Buddhism (correctly understood) does not claim to be or have an absolute truth, it can only ever be a finger that points at reality, which is ineffable. Buddhism is a provisional 'skillful means' and thus its attempts to influence the political, scientific or intellectual spheres are likely to be less absolutist and more tolerant. A Japanese Buddhist cleric historically explained the virtual absence of conflict between Zen and other sects as being due to it having no doctrine at all.
Many theists on the other hand want to have their cake and eat it. They want a God who is mysterious, transcendent, unknowable and unspeakable, yet will provide absolute support for their moral and metaphysical pronouncements. How do they get away with it? In Christianity, God is traditionally described in terms of the Trinity - the Father, the Son and the Holy Spirit are manifestations of God, which is nevertheless described as a unity and as 'infinitely simple'. This infinitely simple and unchanging being is supposed to be the active, willful source of all the complexity there is. It seems to me that only through a mixture of blind faith and a sort of mystical agnosticism that such a contradictory nature seems to be acceptable. These are the sorts of statements that I've heard from theists on this matter:
'God is unknowable and anything is possible with God.'
'I see and how can you know that?'
'It is possible to have partial knowlege of God'
'If you don't know what you don't know then how can you know what you know?'
'I just know.'
It is in this way that Christians emerge from their own 'cloud of unknowing' to make oh-so-confident proclamations about the nature of God and His will - to declare what is right and wrong, what is true and every so often to smite their own enemies or justify such actions.

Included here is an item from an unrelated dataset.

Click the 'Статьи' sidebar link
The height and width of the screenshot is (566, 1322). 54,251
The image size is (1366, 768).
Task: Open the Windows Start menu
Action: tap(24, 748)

Personally I don't have knowledge or experience of anthropomorphic or any other sort of deities and I tend to think that the ineffable is better handled by the likes of Wittgenstein "What we cannot speak about we must pass over in silence" and by concepts of the Tao and Buddhist concepts of Dharmadhatu and Sunyata, since the 'emptiness', relativity and provisional nature of these concepts is pre-built, well-defined and well-accepted. It's interesting to note also that neither of these indicators of the ultimate is, correctly understood, transcendent since they refer to reality itself.
In my view God is the Tao, misunderstood and as we know
The Tao that can be told of is not the eternal Tao;
the name that can be named is not the eternal name.